Study limitations exist. Protocol biopsies were not performed during the study period, but biopsies were obtained for cause, thus only clinically significant acute rejection, BK-nephropathy and graft dysfunction were recognized. The incidence of histological chronic allograft nephropathy could not be quantified. Second, the number of patients with sustained BK-viremia was small and a larger number of patients may be needed to determine the full impact of reducing immunosuppression on long-term outcomes.

Another limitation to the study may be that the histologic diagnosis of BK-virus can be complicated and often requires confirmation by immunostaining. In this trial, BK viremia was assessed in all patients who underwent a biopsy. BK staining was only performed on those with histological concern for BK or when BK viremia was detected. Although the numbers are small there does not appear to be a difference in chronic allograft nephropathy among those with (n = 1, 4.3%) or without BK viremia (n = 3, 1.6%).

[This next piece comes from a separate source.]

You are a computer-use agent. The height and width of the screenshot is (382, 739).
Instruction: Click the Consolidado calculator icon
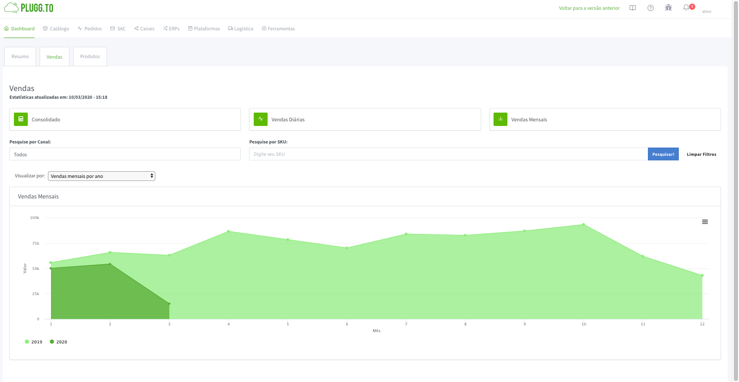pos(21,119)
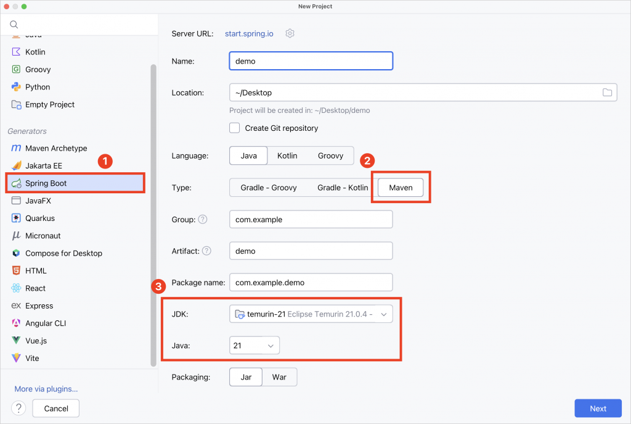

Overall 5-year patient survival, graft survival and acute rejection rates were excellent in this trial. Furthermore this pre-emptive technique resulted in absence of clinical BK-nephropathy at 5 years of follow-up with no differences in overall graft loss between patients with and without viremia or sustained viremia despite withdrawal of the antimetabolite. Although there were few patients with sustained viremia, these patients were likely to die with a functioning graft and suffer acute rejection. Minimization of immunosuppression upon detection of BK viremia is a safe, short- and long-term management strategy that resulted in freedom from BK-virus nephropathy. Further study of patient survival among patient with sustained BK viremia is warranted.


This work was supported by a grant from Astellas Pharmaceuticals to Washington University, the NIDDK K24DK002886 (DCB) and NIDDK P30 DK079333 (DCB).